Most statistical tools process the problem of attribute loss by deleting the corresponding rows and columns of the lost samples, or fill the lost positions by using the median and the average of the columns; although this type of method is efficient and convenient, sample data distribution information cannot be fully utilized, resulting in inaccurate calculation results. In the process of multidimensional data processing, a plurality of associations often exist among different attributes of data, the associations among the attributes can provide more information for data filling, and in consideration of the data filling method with the associations, smaller deviation exists when a missing value is estimated, so that the information contained in the missing sample can be deeply mined.
On the basis, a further data filling method fills in missing values through modeling. If the regression filling method is used for establishing a regression equation by taking the missing attribute as a dependent variable to realize prediction, an EM algorithm initializes the missing value first, a final filling result is obtained through iteration of the step E and the step M, a k-nearest neighbor algorithm (KNN) calculates the most similar k samples in the Euclidean distance matching sample set according to the attribute which is not missing, and the filling result is obtained through weighted average. The filling results which are more accurate than the mean value and the median are obtained by the algorithms under the condition of enough data quantity, and then the regression filling method generally has the problems that the obvious linear relation among all attributes is needed, and the filling method based on the EM algorithm has high calculation complexity and is easy to fall into local optimum; the k-nearest neighbor-based filling method is simple to implement, but when large data volume is faced, the calculation amount is large, the complexity is extremely high, and the calculation is difficult.
Furthermore, the main purpose of data population is to provide more complete data for subsequent modeling predictions. The method does not involve a modeling process, the filled data and the predicted labels are often associated, and the combination of the prediction model and the filling method can enable the filled data to have a better prediction effect. The method aims at solving the two problems that the traditional data filling method has high calculation complexity when processing high-dimensional data and fails to fully mine label information to correct filling results; the invention carries out data filling on the basis of the generated confrontation network learning data distribution, and simultaneously establishes an auxiliary prediction network to fully mine the association between the data and the label, so that the mutual information of the data and the label is maximized.
Disclosure of Invention
The invention aims to overcome the defects of the prior art and provides an attribute missing data set complementing and predicting method based on a generated countermeasure network, which makes full use of data distribution information and label information in a data set and can effectively fill data in a high-dimensional missing data set.
In order to achieve the above purpose, the technical scheme provided by the invention is as follows: firstly, carrying out data preprocessing aiming at the attribute-missing data set, wherein the data preprocessing mainly comprises minmax normalization and one hot code conversion of discrete numerical variables; then, aiming at the samples with attribute deletion, constructing a coding vector of a deletion position so as to express the deletion position information; then constructing a filling network of missing data and an auxiliary prediction network to synchronously complete the filling and label prediction of the missing data; after the network training is finished, taking an output result of a network generated in a filling network as a filling result, and carrying out scale reduction according to the maximum and minimum values of the columns recorded during minmax normalization; finally, the super-parameters are continuously modified to observe the loss of the prediction result of the super-parameters in the verification set so as to complete the setting of the super-parameters; which comprises the following steps
1) Preprocessing data;
2) constructing a missing position coding vector;
3) constructing a missing data filling network and an auxiliary prediction network;
4) filling data scale reduction;
5) and testing and super-parameter setting.
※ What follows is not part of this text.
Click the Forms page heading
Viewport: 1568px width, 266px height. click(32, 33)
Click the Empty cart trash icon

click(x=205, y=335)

In the step 1), different data types are preprocessed differently, the related main data types are divided into a continuous numerical value and a discrete numerical value, and the continuous numerical value is normalized by directly using minmax; for discrete numerical values, after being converted into one hot codes, minmax normalization is used, and 0 is uniformly supplemented for missing positions; further, whether the data set is divided into two parts: data with missing attributes versus data without missing attributes.
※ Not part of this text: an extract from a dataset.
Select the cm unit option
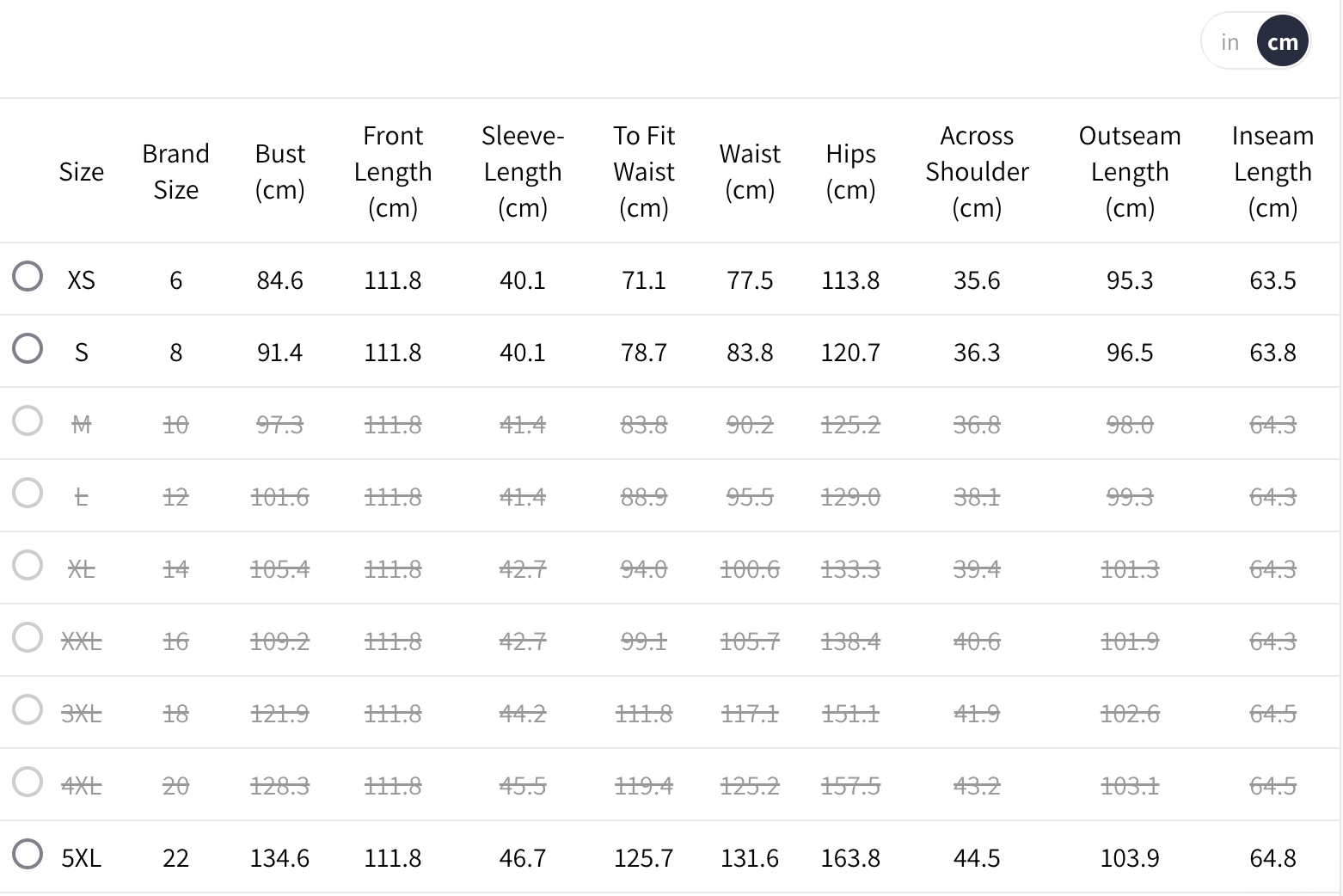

In step 2), a missing position-coding vector is constructed, which is the case: when the data is filled, the attribute positions of the missing samples are also important information, when the neural network is used for filling, only the missing positions need to be filled, when the missing position coding vector is constructed, each column of all the samples is traversed, if the attribute is missing, the attribute is marked as '1', otherwise, the attribute is marked as '0', the process is executed according to the flow, and each sample has a corresponding missing position coding vector.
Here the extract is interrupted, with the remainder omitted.